Marjorie Salvaterra is the author of Her: Meditations on Being Female, a new book of photography. Her work has been shown at a variety of locations, including The Griffin Museum of Photography in Massachusetts and the Musée de L'Elysée in Lausanne, Switzerland. She lives in Los Angeles.
Q: How did you come up with the idea for the book, and how did you find the women who appear in the photographs?
A: I actually only came up with the idea for the photographs and then met Marta Hallett of Glitterati, who after seeing my photographs told me she wanted to make the book.
At first we were just going to make my HER series but after seeing my other female-based work, she had the amazing idea to make a book with all my women.
The women I use in my photographs are always friends or friends of friends. There has been one waitress, who I thought would be perfect, who I gave my information to and hoped she’d call. My husband told me she thought I was crazy but she did call and ended up shooting for me twice!
But mostly they are my good friends, some who really don’t even
want to pose but take pity on me and some who call me and ask the next time we are shooting.
A: I love the idea that one drop of water can throw off your whole day. It’s weighted. It’s powerful. It’s a metaphor for all the outside forces in our lives.
Q: What has been the reaction to these images?
A: The greatest reaction was a post I saw on Facebook where a woman, whom I don’t know, wrote, “I feel like she’s in my head.” I thought people would think I was insane when I made many of these images and I’m shocked to find how many people relate.
Q: How did you decide on the book's title, and do you see these women as representative of their gender, or not necessarily?
A: My 12-year-old son just asked at a recent presentation of my work if I plan to make a “Him” series. He got a huge round of applause.
The answer, though, is I don’t know what it’s like to be a man. I think there are many crossovers of the pressures we feel but I think there are a lot of differences too that I’m not sure I could honestly represent.

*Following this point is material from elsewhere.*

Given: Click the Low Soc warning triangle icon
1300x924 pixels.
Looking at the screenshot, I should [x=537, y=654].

So yes. The women are definitely representative of being female but I hope men can appreciate them too. We love men!
Q: What are you working on now?
A: I’m still working on my ICE series. It’s based on the idea that it’s not who we attract in our lives, it’s who we keep that defines our pathology.
And while I have a handful of the photos in the book, I still have a bunch in my head that I need to get into the camera! I also have two more ideas for series. Now I just have to get my sh*t together and get to work, which for me is the hardest part.

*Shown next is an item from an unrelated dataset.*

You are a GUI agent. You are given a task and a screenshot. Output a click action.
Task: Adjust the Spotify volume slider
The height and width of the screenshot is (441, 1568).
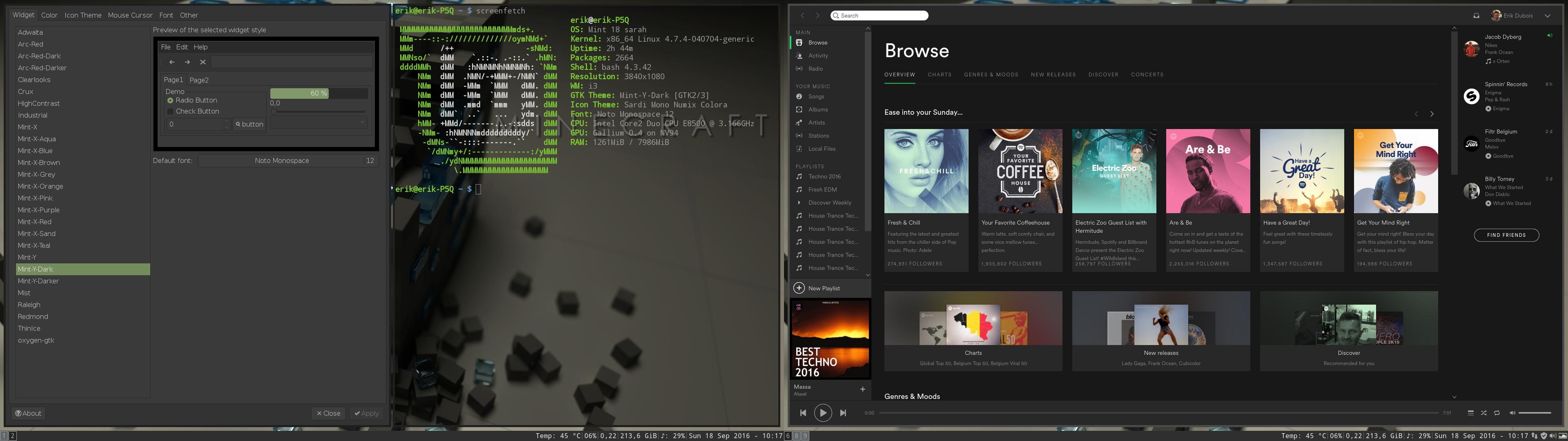(x=1535, y=413)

Q: Anything else we should know?
A: Hmmm. Well, first of all, I think the book makes a great Mother’s Day gift!!!
Also my gallery, Duncan Miller Gallery in Los Angeles, would like you to know that all the photos in the book are for sale. Said gallerist is a little angry with me right now so I thought I’d give it a plug. Haha.
And now I better get out of bed and put some clothes or I’ll be late (and naked) to pick up my kids from school.
Oh… and if you’re in Los Angeles, I’ll be signing books at Hennessy and Ingalls in Santa Monica on May 24th! Please come.